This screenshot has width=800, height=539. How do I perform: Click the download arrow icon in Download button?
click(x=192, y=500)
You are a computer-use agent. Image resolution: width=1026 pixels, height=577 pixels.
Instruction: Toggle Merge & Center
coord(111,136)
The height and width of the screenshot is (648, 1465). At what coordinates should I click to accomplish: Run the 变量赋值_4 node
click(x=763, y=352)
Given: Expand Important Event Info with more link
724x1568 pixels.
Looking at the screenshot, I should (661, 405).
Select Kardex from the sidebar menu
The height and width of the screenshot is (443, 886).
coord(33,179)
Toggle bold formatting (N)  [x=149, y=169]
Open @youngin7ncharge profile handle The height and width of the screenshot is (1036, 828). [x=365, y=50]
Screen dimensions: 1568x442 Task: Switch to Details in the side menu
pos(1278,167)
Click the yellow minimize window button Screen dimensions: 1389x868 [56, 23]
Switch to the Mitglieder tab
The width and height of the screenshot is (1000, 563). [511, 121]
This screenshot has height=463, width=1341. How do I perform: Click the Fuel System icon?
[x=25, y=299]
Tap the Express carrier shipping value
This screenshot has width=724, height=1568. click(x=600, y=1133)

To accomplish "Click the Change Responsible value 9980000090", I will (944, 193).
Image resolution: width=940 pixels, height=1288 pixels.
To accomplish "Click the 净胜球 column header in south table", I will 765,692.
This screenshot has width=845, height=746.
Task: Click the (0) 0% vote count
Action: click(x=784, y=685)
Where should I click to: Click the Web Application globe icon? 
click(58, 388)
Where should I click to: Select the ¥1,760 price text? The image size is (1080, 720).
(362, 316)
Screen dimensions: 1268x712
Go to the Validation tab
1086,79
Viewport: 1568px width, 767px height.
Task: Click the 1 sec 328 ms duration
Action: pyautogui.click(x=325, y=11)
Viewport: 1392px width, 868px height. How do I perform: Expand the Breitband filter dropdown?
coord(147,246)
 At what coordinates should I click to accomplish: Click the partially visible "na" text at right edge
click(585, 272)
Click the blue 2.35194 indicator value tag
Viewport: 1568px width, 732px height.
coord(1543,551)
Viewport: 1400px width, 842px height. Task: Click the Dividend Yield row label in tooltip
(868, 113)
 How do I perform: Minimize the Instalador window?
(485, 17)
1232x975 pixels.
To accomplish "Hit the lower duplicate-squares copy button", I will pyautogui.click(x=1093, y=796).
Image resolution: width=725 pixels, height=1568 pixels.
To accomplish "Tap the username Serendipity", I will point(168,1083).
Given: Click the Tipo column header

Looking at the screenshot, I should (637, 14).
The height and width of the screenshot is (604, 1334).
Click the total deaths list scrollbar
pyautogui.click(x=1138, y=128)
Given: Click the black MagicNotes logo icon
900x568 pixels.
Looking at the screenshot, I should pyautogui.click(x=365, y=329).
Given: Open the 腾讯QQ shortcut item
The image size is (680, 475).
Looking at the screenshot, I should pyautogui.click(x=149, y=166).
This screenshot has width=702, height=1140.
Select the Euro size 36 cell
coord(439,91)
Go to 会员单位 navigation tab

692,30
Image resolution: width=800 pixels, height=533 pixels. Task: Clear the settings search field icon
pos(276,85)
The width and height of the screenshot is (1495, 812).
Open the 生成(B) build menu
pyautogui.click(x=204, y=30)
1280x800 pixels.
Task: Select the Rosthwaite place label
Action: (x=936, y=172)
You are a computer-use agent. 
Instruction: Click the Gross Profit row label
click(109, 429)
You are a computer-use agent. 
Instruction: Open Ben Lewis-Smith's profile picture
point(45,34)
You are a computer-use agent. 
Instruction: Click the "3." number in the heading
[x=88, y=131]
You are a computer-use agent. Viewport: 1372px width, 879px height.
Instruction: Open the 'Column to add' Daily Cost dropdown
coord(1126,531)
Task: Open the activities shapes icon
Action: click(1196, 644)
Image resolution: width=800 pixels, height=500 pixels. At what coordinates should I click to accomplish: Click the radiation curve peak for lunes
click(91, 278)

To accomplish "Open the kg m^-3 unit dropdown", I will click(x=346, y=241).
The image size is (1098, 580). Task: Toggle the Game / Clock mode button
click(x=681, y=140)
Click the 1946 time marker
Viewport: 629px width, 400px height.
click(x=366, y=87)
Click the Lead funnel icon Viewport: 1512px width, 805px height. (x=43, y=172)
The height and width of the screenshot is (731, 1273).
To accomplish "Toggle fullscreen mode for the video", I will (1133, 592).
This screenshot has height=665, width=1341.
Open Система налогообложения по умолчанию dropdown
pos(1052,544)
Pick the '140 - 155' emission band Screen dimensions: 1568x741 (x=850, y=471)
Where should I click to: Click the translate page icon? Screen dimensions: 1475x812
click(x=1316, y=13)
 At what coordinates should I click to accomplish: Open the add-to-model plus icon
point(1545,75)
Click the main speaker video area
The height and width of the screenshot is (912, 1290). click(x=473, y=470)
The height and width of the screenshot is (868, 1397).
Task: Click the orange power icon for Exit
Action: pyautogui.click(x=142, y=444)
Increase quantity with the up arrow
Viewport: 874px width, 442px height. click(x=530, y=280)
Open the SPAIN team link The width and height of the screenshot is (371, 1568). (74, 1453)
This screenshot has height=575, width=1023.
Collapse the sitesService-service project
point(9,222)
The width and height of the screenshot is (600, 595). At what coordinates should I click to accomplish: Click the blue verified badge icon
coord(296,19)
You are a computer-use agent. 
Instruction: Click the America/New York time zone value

□ □ □ □ □ □ □

### [What is being asked]
In full and without alteration, output the listing.

### [Result for this exercise]
This screenshot has width=800, height=539. How do I perform: Click the download arrow icon in Download button?
click(x=192, y=500)
You are a computer-use agent. Image resolution: width=1026 pixels, height=577 pixels.
Instruction: Toggle Merge & Center
coord(111,136)
The height and width of the screenshot is (648, 1465). At what coordinates should I click to accomplish: Run the 变量赋值_4 node
click(x=763, y=352)
Given: Expand Important Event Info with more link
724x1568 pixels.
Looking at the screenshot, I should (661, 405).
Select Kardex from the sidebar menu
The height and width of the screenshot is (443, 886).
coord(33,179)
Toggle bold formatting (N)  [x=149, y=169]
Open @youngin7ncharge profile handle The height and width of the screenshot is (1036, 828). [x=365, y=50]
Screen dimensions: 1568x442 Task: Switch to Details in the side menu
pos(1278,167)
Click the yellow minimize window button Screen dimensions: 1389x868 [56, 23]
Switch to the Mitglieder tab
The width and height of the screenshot is (1000, 563). [511, 121]
This screenshot has height=463, width=1341. How do I perform: Click the Fuel System icon?
[x=25, y=299]
Tap the Express carrier shipping value
This screenshot has width=724, height=1568. click(x=600, y=1133)

To accomplish "Click the Change Responsible value 9980000090", I will (944, 193).
Image resolution: width=940 pixels, height=1288 pixels.
To accomplish "Click the 净胜球 column header in south table", I will 765,692.
This screenshot has width=845, height=746.
Task: Click the (0) 0% vote count
Action: click(x=784, y=685)
Where should I click to: Click the Web Application globe icon? 
click(58, 388)
Where should I click to: Select the ¥1,760 price text? The image size is (1080, 720).
(362, 316)
Screen dimensions: 1268x712
Go to the Validation tab
1086,79
Viewport: 1568px width, 767px height.
Task: Click the 1 sec 328 ms duration
Action: pyautogui.click(x=325, y=11)
Viewport: 1392px width, 868px height. How do I perform: Expand the Breitband filter dropdown?
coord(147,246)
 At what coordinates should I click to accomplish: Click the partially visible "na" text at right edge
click(585, 272)
Click the blue 2.35194 indicator value tag
Viewport: 1568px width, 732px height.
coord(1543,551)
Viewport: 1400px width, 842px height. Task: Click the Dividend Yield row label in tooltip
(868, 113)
 How do I perform: Minimize the Instalador window?
(485, 17)
1232x975 pixels.
To accomplish "Hit the lower duplicate-squares copy button", I will pyautogui.click(x=1093, y=796).
Image resolution: width=725 pixels, height=1568 pixels.
To accomplish "Tap the username Serendipity", I will point(168,1083).
Given: Click the Tipo column header

Looking at the screenshot, I should (637, 14).
The height and width of the screenshot is (604, 1334).
Click the total deaths list scrollbar
pyautogui.click(x=1138, y=128)
Given: Click the black MagicNotes logo icon
900x568 pixels.
Looking at the screenshot, I should pyautogui.click(x=365, y=329).
Given: Open the 腾讯QQ shortcut item
The image size is (680, 475).
Looking at the screenshot, I should pyautogui.click(x=149, y=166).
This screenshot has width=702, height=1140.
Select the Euro size 36 cell
coord(439,91)
Go to 会员单位 navigation tab

692,30
Image resolution: width=800 pixels, height=533 pixels. Task: Clear the settings search field icon
pos(276,85)
The width and height of the screenshot is (1495, 812).
Open the 生成(B) build menu
pyautogui.click(x=204, y=30)
1280x800 pixels.
Task: Select the Rosthwaite place label
Action: (x=936, y=172)
You are a computer-use agent. 
Instruction: Click the Gross Profit row label
click(109, 429)
You are a computer-use agent. 
Instruction: Open Ben Lewis-Smith's profile picture
point(45,34)
You are a computer-use agent. 
Instruction: Click the "3." number in the heading
[x=88, y=131]
You are a computer-use agent. Viewport: 1372px width, 879px height.
Instruction: Open the 'Column to add' Daily Cost dropdown
coord(1126,531)
Task: Open the activities shapes icon
Action: click(1196, 644)
Image resolution: width=800 pixels, height=500 pixels. At what coordinates should I click to accomplish: Click the radiation curve peak for lunes
click(91, 278)

To accomplish "Open the kg m^-3 unit dropdown", I will click(x=346, y=241).
The image size is (1098, 580). Task: Toggle the Game / Clock mode button
click(x=681, y=140)
Click the 1946 time marker
Viewport: 629px width, 400px height.
click(x=366, y=87)
Click the Lead funnel icon Viewport: 1512px width, 805px height. (x=43, y=172)
The height and width of the screenshot is (731, 1273).
To accomplish "Toggle fullscreen mode for the video", I will (1133, 592).
This screenshot has height=665, width=1341.
Open Система налогообложения по умолчанию dropdown
pos(1052,544)
Pick the '140 - 155' emission band Screen dimensions: 1568x741 (x=850, y=471)
Where should I click to: Click the translate page icon? Screen dimensions: 1475x812
click(x=1316, y=13)
 At what coordinates should I click to accomplish: Open the add-to-model plus icon
point(1545,75)
Click the main speaker video area
The height and width of the screenshot is (912, 1290). click(x=473, y=470)
The height and width of the screenshot is (868, 1397).
Task: Click the orange power icon for Exit
Action: pyautogui.click(x=142, y=444)
Increase quantity with the up arrow
Viewport: 874px width, 442px height. click(x=530, y=280)
Open the SPAIN team link The width and height of the screenshot is (371, 1568). (74, 1453)
This screenshot has height=575, width=1023.
Collapse the sitesService-service project
point(9,222)
The width and height of the screenshot is (600, 595). At what coordinates should I click to accomplish: Click the blue verified badge icon
coord(296,19)
You are a computer-use agent. 
Instruction: Click the America/New York time zone value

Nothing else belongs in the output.